The Asterix Series as National Myth in Postwar France
In October 1967, the first theme park ever built in France was opened. This was a Gaulish village, Floralix. Visitors could see a chief’s house, a covered market, a bard’s house on stilts, as well as a Roman camp. At the entrance to the village, an imposing statue of a little moustachioed Gaul welcomed visitors. The inscription on the plinth read: “To Asterix, with gratitude, Floralix”. Floralix is just one example of the many ways the Asterix series seized the national imagination from the 1960s. It remains the most successful publishing story in French history. From the publication of the first volume in 1961, to the end of that century, 320 million Asterix books were sold in France. This paper will explore the significance of this success: how the Asterix series became the national myth in the post-war, but also, how its rise was a reflection of and facilitated by France’s trente glorieuses.

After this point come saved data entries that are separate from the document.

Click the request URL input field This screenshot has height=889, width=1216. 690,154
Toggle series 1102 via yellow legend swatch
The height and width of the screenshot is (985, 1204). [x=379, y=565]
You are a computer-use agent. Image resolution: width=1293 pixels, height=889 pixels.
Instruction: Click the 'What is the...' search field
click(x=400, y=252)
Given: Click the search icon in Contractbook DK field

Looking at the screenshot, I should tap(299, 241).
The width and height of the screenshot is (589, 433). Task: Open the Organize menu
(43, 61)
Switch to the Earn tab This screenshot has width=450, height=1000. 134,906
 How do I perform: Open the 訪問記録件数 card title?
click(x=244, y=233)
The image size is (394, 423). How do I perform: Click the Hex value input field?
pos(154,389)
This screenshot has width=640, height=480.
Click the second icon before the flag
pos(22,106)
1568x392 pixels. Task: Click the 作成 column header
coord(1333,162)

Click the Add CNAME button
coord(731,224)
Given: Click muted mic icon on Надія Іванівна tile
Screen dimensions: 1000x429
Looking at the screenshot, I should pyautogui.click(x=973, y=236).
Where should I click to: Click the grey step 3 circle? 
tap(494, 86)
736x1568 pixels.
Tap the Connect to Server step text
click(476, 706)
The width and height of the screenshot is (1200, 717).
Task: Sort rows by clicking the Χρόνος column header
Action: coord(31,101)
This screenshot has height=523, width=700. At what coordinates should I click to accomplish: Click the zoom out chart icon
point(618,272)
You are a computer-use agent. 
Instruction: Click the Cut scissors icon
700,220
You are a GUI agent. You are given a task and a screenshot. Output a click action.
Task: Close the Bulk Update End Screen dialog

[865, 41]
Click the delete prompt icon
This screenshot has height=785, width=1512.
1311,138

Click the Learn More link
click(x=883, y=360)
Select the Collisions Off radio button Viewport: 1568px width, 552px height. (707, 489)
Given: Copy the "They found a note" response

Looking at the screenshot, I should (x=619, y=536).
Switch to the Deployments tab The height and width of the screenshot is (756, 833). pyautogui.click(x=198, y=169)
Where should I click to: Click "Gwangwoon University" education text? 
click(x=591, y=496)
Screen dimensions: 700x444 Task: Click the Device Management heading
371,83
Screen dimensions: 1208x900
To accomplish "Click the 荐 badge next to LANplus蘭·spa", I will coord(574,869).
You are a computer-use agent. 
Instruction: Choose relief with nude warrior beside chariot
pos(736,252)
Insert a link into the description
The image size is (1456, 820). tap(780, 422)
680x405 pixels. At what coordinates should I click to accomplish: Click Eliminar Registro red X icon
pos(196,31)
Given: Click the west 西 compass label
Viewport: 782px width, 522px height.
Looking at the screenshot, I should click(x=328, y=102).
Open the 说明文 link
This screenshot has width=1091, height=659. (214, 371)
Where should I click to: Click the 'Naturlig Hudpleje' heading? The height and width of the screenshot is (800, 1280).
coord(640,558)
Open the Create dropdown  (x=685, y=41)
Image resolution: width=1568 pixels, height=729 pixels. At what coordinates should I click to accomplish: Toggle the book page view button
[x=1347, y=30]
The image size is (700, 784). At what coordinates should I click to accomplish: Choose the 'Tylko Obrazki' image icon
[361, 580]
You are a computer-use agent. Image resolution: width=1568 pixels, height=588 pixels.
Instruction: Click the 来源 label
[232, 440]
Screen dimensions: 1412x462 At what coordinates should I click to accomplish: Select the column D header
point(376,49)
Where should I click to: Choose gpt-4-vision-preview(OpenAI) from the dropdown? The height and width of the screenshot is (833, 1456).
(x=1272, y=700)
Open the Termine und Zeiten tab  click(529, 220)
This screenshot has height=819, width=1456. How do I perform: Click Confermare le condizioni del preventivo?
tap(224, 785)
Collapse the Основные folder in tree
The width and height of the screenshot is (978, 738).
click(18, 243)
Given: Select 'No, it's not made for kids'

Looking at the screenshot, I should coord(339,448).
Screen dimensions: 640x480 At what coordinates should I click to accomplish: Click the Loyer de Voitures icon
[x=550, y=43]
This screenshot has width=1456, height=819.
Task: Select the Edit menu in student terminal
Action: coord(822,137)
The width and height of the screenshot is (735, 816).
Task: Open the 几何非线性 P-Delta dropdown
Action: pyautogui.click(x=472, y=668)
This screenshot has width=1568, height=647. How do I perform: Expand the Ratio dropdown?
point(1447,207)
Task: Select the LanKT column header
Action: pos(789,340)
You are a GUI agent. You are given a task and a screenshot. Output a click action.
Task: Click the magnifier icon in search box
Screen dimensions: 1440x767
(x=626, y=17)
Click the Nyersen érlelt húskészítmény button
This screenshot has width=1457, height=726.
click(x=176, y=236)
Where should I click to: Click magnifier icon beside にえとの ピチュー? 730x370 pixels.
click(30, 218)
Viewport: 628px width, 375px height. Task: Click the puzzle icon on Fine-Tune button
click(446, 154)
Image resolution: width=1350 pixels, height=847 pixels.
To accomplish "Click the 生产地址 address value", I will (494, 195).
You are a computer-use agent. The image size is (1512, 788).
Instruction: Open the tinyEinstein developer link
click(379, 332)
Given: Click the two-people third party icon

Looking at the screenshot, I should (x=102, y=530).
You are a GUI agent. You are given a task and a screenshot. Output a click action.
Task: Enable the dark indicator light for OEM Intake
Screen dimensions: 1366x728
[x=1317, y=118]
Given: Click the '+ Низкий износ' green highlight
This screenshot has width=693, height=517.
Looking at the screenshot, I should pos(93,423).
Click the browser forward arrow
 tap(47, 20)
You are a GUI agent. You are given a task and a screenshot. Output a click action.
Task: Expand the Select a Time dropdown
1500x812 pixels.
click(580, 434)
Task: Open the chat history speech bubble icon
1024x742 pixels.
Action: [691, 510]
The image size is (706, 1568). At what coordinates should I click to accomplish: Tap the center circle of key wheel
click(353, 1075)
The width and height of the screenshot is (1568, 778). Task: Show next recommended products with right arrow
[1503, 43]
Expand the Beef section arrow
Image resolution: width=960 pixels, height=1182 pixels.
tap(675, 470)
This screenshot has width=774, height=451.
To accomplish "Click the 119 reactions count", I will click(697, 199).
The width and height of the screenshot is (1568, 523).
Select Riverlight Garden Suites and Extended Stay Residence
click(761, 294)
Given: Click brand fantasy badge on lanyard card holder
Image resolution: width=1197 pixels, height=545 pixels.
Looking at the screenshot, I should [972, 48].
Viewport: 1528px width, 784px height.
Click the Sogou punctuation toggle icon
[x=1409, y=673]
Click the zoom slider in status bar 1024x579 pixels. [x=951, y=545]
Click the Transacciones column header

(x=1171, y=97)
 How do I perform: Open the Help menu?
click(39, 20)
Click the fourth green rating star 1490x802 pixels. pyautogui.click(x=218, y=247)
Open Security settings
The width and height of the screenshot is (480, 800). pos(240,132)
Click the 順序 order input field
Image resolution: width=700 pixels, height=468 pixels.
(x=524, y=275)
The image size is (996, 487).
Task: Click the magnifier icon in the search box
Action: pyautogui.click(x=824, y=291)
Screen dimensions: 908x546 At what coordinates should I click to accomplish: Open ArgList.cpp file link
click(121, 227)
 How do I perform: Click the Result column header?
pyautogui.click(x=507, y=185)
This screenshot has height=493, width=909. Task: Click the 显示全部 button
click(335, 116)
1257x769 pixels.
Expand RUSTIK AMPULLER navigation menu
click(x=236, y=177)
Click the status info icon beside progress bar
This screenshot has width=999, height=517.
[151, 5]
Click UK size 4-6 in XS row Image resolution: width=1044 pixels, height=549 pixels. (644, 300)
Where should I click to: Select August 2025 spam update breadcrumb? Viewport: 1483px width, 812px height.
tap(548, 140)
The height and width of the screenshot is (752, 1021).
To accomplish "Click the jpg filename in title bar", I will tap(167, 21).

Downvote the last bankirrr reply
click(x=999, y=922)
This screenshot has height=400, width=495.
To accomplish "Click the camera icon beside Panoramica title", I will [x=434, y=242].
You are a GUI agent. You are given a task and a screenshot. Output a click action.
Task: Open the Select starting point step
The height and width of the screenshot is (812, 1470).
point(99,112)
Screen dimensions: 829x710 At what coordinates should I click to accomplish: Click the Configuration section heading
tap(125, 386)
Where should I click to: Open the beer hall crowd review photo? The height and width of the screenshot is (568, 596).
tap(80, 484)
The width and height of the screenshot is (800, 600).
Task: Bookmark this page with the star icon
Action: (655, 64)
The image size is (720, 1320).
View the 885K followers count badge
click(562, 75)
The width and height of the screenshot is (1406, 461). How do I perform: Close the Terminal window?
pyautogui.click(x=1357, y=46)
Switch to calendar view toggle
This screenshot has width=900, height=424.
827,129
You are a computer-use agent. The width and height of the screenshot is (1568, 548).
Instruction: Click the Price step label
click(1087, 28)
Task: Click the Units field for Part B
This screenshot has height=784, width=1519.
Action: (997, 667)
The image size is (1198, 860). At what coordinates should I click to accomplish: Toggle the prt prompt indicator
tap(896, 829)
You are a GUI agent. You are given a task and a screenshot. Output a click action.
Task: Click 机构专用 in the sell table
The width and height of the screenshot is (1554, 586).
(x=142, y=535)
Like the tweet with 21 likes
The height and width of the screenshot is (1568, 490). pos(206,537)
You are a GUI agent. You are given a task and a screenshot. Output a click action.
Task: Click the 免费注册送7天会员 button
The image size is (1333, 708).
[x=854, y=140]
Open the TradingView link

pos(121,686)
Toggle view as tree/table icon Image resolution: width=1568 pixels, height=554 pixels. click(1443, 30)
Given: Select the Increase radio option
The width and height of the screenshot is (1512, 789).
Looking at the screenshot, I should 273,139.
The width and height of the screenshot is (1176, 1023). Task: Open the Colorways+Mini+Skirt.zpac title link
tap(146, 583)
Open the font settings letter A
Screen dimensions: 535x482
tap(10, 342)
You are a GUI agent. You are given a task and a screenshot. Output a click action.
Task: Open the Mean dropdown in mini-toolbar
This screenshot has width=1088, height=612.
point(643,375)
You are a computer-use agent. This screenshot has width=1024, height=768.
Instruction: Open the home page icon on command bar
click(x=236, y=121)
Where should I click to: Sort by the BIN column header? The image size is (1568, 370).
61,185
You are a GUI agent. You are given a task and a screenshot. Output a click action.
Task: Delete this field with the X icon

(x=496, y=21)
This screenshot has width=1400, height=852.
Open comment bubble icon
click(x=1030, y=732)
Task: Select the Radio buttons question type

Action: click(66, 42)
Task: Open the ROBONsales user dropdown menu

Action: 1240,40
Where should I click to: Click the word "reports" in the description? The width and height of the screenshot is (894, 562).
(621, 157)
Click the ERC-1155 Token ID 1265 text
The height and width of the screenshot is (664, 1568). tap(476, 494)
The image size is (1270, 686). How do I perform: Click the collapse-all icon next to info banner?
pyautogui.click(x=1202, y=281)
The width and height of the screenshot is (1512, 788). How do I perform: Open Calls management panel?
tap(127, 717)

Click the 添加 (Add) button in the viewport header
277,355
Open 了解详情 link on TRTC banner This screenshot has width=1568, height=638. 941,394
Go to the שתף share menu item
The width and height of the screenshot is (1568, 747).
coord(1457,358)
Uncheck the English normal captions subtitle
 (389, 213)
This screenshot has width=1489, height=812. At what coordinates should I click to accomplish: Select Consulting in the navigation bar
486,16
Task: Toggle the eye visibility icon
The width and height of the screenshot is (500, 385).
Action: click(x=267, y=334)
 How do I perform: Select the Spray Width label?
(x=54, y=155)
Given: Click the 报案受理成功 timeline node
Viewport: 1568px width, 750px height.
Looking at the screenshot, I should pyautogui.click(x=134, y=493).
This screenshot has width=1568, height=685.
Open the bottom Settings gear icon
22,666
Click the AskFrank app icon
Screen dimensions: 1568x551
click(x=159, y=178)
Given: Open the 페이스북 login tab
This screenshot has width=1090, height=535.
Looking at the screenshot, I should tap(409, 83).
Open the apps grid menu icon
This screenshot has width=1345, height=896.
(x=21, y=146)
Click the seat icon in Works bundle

Julie Kalman is professor of history at Monash University. She has published widely on the history of French Jewry in the nineteenth century, and in the post-war period. Her most recent book is The Kings of Algiers: How Two Jewish Families Shaped the Mediterranean World during the Napoleonic Empire and Beyond (Princeton University Press, 2023). She is also the author of Orientalizing the Jew: Religion, Culture and Imperialism in Nineteenth-Century France, (Indiana University Press, 2017), and Rethinking Antisemitism in Nineteenth-Century France (Cambridge University Press, 2010).